EPA generally categorizes injection wells associated with oil and gas production as Class II wells
under its UIC regulatory program. These are wells used to inject brines and other waste fluids
associated with oil and natural gas production.84 Given the expense of treating and transporting
large volumes of wastewater for disposal, it is possible that the production of gas from the
Marcellus Shale will increasingly involve the use of injection wells to dispose of poor-quality
formation water, flowback water resulting from hydraulic fracturing, and other waste fluids
associated with gas production.
EPA reports that most of the fluid injected into Class II wells has been brine brought to the
surface in producing oil and gas. This brine, a naturally occurring formation fluid, is often very
saline and may contain toxic metals and naturally occurring radioactive substances. According to
EPA, the brine “can be very damaging to the environment and public health if it is discharged to
surface water or the land surface.”85 To prevent contamination of land and surface water, Class II
wells provide a means for disposing brines by re-injecting them back into their source formation
or into similar formations. Injection wells also serve as disposal means for residual water from
drilling and hydraulic fracturing operations. As states have adopted rules to prevent the disposal
of saline water to surface water and soil, injection has become the preferred way to dispose of this
waste fluid, where the local geology permits.86
In New York and Pennsylvania, both EPA and the state environmental agency must issue permits
if the disposal method for fracturing wastewater is deep well injection. Pennsylvania law provides
that “a well operator who affects a public or private water supply by pollution or diminution shall
restore or replace the affected supply with an alternate source of water adequate in quantity and
quality for the purposes served by the supply.”87 Additionally, it requires a permit application for
a disposal well or enhanced recovery well to include an erosion and sedimentation plan for the
well site.88
As of now, it is unknown how much water the gas wells in the Marcellus Shale formation will
produce. The amount of water produced could vary across the region. Because shale gas
formations generally are impermeable, they typically produce much less water than traditional oil

84 Other Class II wells include oil and natural gas storage wells and enhanced oil and gas recovery wells.

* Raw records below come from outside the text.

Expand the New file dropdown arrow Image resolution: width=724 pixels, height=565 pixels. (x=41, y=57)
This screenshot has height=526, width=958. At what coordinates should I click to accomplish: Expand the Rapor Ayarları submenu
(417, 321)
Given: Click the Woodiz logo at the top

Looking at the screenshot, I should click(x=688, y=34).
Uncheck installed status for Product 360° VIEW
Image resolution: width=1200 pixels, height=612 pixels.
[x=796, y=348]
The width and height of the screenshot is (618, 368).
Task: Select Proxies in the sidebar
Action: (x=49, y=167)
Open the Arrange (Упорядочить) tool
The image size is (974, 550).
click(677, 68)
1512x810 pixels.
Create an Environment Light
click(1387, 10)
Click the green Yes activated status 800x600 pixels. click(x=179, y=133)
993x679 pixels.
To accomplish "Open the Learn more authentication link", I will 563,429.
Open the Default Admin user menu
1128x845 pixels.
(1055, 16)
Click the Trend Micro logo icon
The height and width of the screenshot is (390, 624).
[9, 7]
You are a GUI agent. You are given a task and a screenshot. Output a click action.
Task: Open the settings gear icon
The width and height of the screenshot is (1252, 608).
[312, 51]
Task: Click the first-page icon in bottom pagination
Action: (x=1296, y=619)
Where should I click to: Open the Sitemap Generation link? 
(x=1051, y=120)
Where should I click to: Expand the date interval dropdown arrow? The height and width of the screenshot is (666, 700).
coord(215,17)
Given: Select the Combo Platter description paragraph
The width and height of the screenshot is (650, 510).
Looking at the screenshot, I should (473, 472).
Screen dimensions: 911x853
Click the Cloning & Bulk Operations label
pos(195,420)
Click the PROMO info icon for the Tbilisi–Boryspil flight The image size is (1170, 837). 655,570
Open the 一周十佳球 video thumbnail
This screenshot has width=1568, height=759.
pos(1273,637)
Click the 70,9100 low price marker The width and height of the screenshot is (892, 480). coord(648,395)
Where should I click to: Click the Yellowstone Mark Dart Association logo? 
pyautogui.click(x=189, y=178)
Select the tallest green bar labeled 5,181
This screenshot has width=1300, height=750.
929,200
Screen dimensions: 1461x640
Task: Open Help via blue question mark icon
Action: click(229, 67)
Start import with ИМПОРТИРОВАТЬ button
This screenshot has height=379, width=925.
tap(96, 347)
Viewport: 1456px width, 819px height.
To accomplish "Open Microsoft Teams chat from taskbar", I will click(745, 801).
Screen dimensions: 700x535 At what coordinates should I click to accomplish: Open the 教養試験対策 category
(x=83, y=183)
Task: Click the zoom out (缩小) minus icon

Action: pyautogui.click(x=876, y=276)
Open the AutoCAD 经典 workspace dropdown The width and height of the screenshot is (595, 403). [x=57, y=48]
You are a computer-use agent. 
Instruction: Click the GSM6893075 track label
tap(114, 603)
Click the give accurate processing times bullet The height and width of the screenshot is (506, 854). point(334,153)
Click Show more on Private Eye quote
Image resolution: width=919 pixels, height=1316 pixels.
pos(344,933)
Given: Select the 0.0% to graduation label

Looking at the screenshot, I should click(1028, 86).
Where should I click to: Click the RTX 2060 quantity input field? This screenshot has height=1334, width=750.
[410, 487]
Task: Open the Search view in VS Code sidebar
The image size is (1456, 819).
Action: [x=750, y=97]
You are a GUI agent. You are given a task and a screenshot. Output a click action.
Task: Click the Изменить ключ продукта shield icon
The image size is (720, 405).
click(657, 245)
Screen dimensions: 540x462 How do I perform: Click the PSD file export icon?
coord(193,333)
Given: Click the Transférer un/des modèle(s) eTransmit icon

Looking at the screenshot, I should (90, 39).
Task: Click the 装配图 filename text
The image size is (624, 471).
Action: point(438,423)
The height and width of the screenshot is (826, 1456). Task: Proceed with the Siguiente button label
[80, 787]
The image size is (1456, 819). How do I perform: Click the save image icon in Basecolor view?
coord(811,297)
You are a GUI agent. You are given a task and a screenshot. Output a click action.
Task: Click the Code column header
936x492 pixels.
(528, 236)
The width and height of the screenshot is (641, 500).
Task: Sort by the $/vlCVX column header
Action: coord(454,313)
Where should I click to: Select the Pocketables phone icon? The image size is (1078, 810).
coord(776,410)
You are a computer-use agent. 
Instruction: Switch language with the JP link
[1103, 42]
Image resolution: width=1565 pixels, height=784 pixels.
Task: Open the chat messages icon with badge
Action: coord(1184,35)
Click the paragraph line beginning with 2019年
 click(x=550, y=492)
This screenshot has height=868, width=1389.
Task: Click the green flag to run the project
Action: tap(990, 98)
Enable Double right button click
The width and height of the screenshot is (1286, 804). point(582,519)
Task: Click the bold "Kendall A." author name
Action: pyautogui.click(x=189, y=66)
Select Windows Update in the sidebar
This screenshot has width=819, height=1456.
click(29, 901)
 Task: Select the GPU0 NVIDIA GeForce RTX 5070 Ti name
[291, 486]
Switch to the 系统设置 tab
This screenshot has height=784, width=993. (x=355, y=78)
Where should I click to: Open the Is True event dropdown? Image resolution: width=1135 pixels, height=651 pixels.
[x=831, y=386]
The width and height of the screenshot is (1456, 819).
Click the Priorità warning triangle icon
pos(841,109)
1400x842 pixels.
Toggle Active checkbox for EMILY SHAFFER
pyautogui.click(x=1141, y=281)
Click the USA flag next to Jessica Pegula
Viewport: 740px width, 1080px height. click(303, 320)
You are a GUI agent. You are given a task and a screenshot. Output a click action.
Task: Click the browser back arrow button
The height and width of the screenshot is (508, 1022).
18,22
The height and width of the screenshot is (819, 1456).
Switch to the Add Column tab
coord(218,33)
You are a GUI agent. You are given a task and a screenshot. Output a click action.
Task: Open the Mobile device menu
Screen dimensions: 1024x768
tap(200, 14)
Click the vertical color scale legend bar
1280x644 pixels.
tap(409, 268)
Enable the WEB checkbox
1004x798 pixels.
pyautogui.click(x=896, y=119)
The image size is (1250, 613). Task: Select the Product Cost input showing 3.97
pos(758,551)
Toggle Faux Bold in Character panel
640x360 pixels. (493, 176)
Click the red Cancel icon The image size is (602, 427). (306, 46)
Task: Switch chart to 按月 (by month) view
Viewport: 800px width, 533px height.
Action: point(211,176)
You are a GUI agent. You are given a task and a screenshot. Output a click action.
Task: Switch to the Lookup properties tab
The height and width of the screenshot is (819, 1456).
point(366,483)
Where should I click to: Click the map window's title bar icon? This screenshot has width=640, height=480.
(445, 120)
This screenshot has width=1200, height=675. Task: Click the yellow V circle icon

85 U.S. Environmental Protection Agency, Underground Injection Control Program. Oil and Gas Injection Wells: Class
II, http://www.epa.gov/safewater/uic/wells_class2.html.
86 The largest subclass of Class II wells are enhanced recovery wells. These wells are used to inject various substances
(including brine, water, steam, polymers, and carbon dioxide) into hydrocarbon-bearing formations to recover primarily
oil, but also natural gas, that remains in previously produced areas. Class II enhanced recovery wells are regulated
under the UIC program, except for their use in hydraulic fracturing operations.
87 25 PA Code § 78.51. Protection of water supplies.
88 25 PA Code § 78.18. Disposal and enhanced recovery wells.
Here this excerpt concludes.